[EXTRACT TO READ Boundary: Start]

The Islamic State's grip on the city, which began in the summer of 2014, allowed the militants to experiment with, refine and even industrialize their improvised explosive devices, or IEDs. While the explosives in the weapons are fairly basic, their triggering devices are some of the most complex de-miners have ever seen, according to U.S. and U.N. officials. They often involve multiple anti-tampering mechanisms and triggers that are undetectable to metal detectors, the officials said.

In addition to booby traps, the tens of thousands of rounds of explosive ammunition fired by Iraqi and U.S.-led coalition forces are estimated to have had a roughly 10 percent failure rate, said Lodhammar, adding that the Islamic State, with its home-built munitions, had an even higher failure rate. All of that material will have to be disposed of and destroyed.

"It sounds like a nightmare problem for bomb disposal technicians," said John Ismay, a former Navy Explosive Ordnance Disposal officer who is now a senior crisis adviser at Amnesty International.

"The hazard won't be gone until every last bit of rubble is cleared away," he added.

Solomon Black, a program manager at the Office of Weapons Removal and Abatement, said the amount of explosives remaining in Mosul is "incomparable to anywhere else we've encountered in Iraq." He added that Iraqis on the ground have said that many of the explosive devices have been planted around key infrastructure in the city, 90 percent of which is damaged, adding to the difficulty of clearance.

[EXTRACT TO READ Boundary: End]
[SOURCE DATA Boundary: Start]

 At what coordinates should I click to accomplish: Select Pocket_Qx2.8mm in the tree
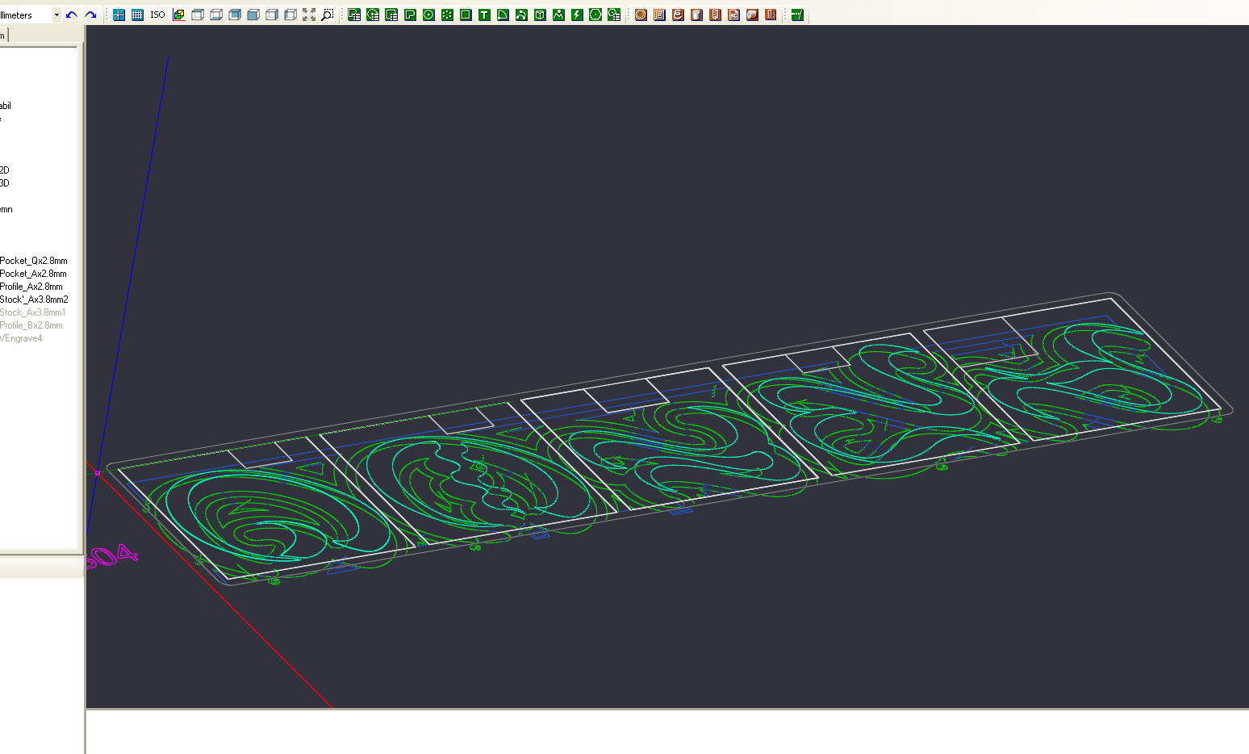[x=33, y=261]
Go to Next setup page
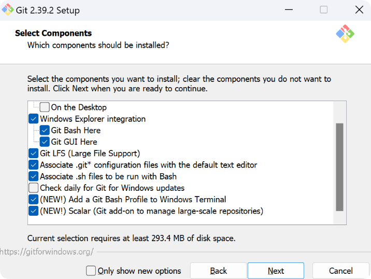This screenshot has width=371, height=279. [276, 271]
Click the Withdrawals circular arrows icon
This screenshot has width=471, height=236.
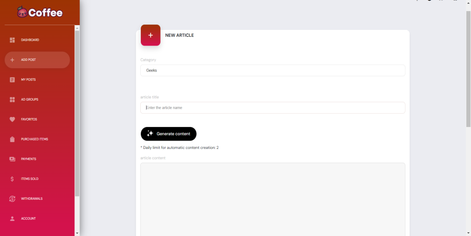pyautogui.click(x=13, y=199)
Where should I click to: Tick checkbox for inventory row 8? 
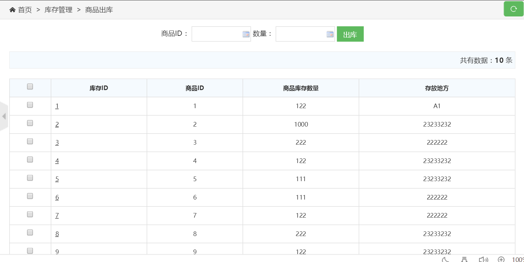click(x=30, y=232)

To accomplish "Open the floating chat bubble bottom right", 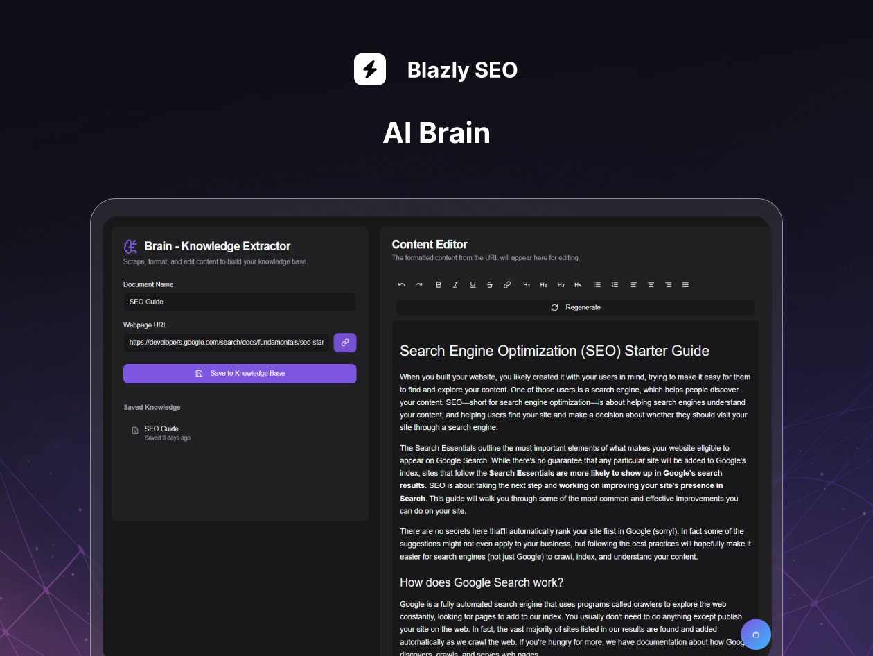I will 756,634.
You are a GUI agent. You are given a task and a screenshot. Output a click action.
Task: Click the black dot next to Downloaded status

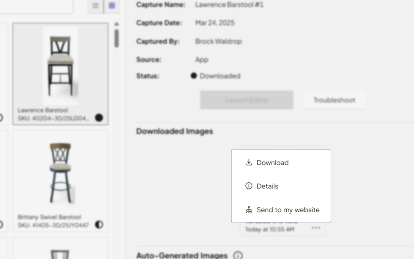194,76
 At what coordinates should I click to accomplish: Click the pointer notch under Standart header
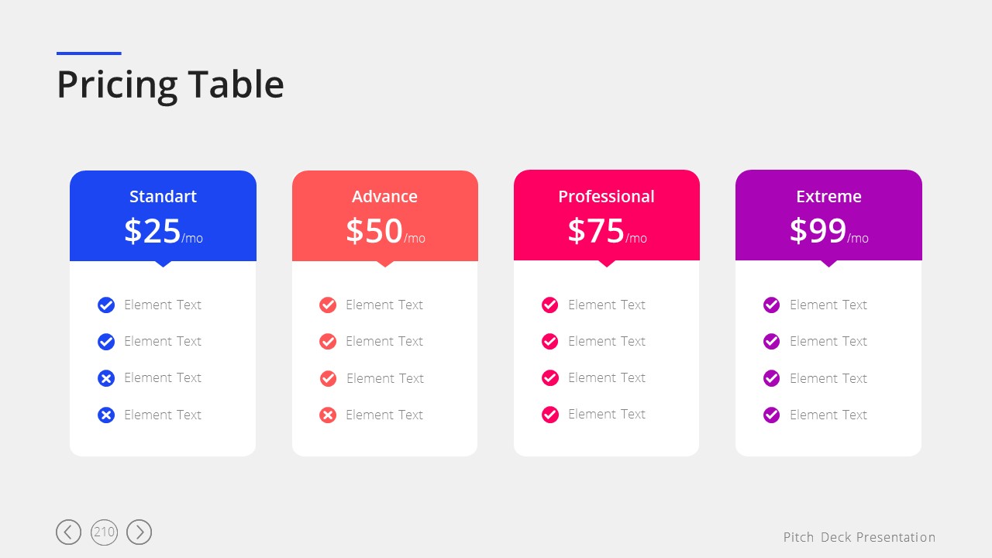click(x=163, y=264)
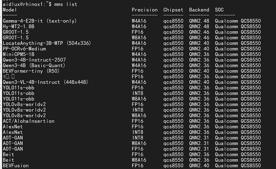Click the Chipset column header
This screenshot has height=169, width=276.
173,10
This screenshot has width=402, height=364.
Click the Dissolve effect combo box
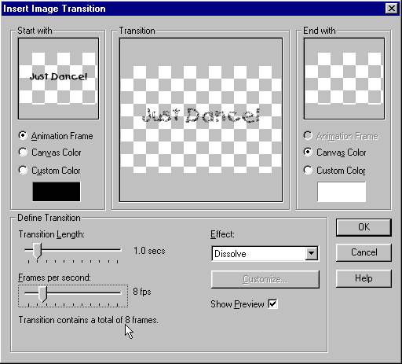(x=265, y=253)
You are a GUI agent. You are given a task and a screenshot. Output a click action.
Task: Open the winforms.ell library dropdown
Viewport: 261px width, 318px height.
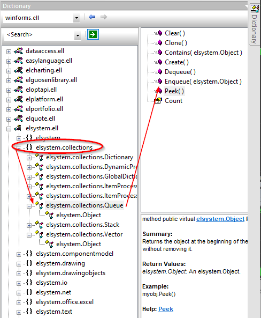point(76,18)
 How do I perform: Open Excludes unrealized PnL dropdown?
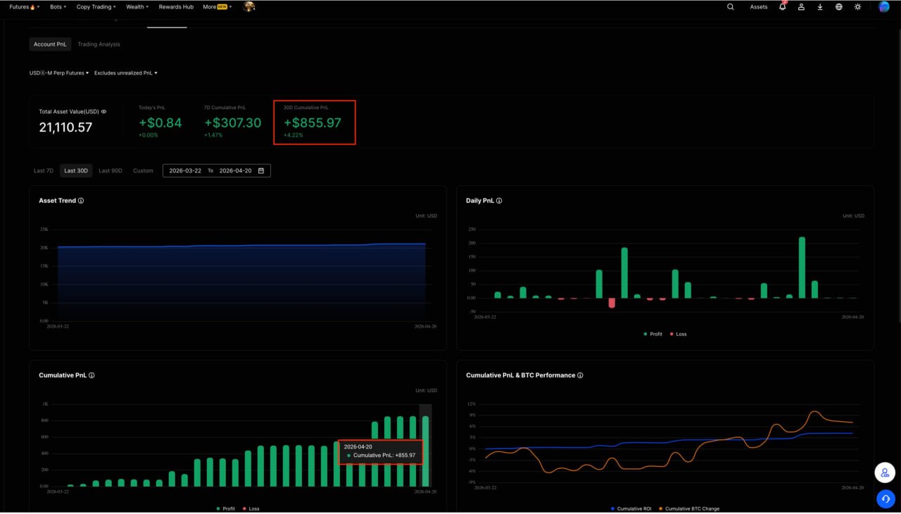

[SOURCE DATA Boundary: End]

### [WORK ITEM A]
Reproduce, from the passage about explosives in Mosul, the part that opens with the words containing "The Islamic State's" and closes with "of and destroyed.".
### [WORK ITEM B]
Summarize the passage about explosives in Mosul in two sentences.
### [WORK ITEM C]
Translate this sentence from the passage about explosives in Mosul into Spanish: "All of that material will have to be disposed of and destroyed."

### [TASK OUTPUT A]
The Islamic State's grip on the city, which began in the summer of 2014, allowed the militants to experiment with, refine and even industrialize their improvised explosive devices, or IEDs. While the explosives in the weapons are fairly basic, their triggering devices are some of the most complex de-miners have ever seen, according to U.S. and U.N. officials. They often involve multiple anti-tampering mechanisms and triggers that are undetectable to metal detectors, the officials said.

In addition to booby traps, the tens of thousands of rounds of explosive ammunition fired by Iraqi and U.S.-led coalition forces are estimated to have had a roughly 10 percent failure rate, said Lodhammar, adding that the Islamic State, with its home-built munitions, had an even higher failure rate. All of that material will have to be disposed of and destroyed.

### [TASK OUTPUT B]
During its grip on the city, which began in the summer of 2014, the Islamic State refined and even industrialized improvised explosive devices, whose triggering devices U.S. and U.N. officials call some of the most complex de-miners have ever seen. Beyond these booby traps, many failed rounds of explosive ammunition must also be disposed of and destroyed, and an official said the amount of explosives remaining in Mosul is "incomparable to anywhere else we've encountered in Iraq."

### [TASK OUTPUT C]
Todo ese material tendrá que ser eliminado y destruido.